Jonathan Turley, lead counsel for the Brown Family, respectfully disagrees with the court decision and intends to appeal, as he believes that the underlying rights of religious freedom and free speech are too great to abandon after prevailing in the lower court.

Perhaps the reason behind the higher court’s ruling is as simple as what one has suggested:

My sense is that the panel looked for a reason to avoid handling a hot potato.

We agree with the assessment of another who wrote,

Thinking strategically … if [the state of Utah] had lost, the state might not have appealed, and the decision would only apply to the 10th circuit; but because the Browns lost, they can choose to appeal to the Supreme Court, and thus have a chance to have the law struck nationwide.

It was Justice Harry Blackmun, addressing another issue, who once wrote in his dissent from the majority opinion in Bowers v.

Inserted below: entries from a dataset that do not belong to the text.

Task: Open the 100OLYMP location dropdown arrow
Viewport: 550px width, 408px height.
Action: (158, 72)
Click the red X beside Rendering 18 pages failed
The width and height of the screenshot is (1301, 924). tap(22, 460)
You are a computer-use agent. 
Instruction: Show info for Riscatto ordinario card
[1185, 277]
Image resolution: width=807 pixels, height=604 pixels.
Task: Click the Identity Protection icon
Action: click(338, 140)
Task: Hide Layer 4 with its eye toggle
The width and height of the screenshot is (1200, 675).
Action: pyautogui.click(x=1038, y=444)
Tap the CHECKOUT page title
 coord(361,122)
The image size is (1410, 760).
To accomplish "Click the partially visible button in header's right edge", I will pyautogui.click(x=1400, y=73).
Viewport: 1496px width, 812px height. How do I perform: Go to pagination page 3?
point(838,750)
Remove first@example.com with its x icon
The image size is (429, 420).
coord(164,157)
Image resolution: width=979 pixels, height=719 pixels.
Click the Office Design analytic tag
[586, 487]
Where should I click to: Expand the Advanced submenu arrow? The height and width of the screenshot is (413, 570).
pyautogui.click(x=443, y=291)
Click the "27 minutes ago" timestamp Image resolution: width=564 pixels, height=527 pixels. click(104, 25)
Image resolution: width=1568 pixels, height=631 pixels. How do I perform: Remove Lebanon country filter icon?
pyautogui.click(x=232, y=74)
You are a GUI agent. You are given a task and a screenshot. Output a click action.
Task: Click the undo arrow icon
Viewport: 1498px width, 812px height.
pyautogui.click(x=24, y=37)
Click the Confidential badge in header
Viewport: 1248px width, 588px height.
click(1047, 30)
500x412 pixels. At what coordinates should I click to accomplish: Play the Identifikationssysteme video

Hardwick:

That certain … religious groups condemn … behavior … gives the State no license to impose their judgments on the entire citizenry. The legitimacy of secular legislation depends, instead, on whether the State can advance some justification for its law beyond its conformity to religious doctrine.

Listen to these adapted comments related to this issue:

What’s the difference between (1) marriage, (2) serial marriage, (3) cohabitation, (4) serial cohabitation, (5) friends with benefits (6) one night stands and (7) plural marriage?

6 are legal in many states.

In contrast, another observes:

Pop culture hates polygyny for the same reasons they like same-sex marriage: [our culture] is anti-family and anti-progeny. Polygynists stand against modern values.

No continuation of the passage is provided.